■ Exercise description ■
Please give a word-for-word repeat of the line containing "This screenshot has" and all lines that come after it in the entries below, ending at the last line.

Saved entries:
Content starts

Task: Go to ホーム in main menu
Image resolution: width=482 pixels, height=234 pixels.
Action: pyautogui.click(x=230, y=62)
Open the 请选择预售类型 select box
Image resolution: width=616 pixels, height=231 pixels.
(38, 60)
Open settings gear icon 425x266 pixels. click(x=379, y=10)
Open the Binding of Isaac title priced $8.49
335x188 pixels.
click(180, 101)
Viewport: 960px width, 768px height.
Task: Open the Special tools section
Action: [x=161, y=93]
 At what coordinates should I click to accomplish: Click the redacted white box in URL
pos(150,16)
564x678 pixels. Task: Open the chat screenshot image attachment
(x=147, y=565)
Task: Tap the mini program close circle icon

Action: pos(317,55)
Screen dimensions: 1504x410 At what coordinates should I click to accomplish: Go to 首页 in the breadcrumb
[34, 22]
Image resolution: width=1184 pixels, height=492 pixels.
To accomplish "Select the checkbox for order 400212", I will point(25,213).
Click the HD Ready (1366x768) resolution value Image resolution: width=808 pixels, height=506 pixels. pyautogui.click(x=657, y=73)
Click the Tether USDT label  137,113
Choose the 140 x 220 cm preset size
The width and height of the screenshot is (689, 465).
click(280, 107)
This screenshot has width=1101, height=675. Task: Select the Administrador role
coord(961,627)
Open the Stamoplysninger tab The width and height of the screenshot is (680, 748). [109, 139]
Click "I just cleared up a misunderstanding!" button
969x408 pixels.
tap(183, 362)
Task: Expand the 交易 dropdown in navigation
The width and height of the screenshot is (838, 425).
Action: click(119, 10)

Content ends

■ Solution ■
This screenshot has width=1101, height=675. Task: Select the Administrador role
coord(961,627)
Open the Stamoplysninger tab The width and height of the screenshot is (680, 748). [109, 139]
Click "I just cleared up a misunderstanding!" button
969x408 pixels.
tap(183, 362)
Task: Expand the 交易 dropdown in navigation
The width and height of the screenshot is (838, 425).
Action: click(119, 10)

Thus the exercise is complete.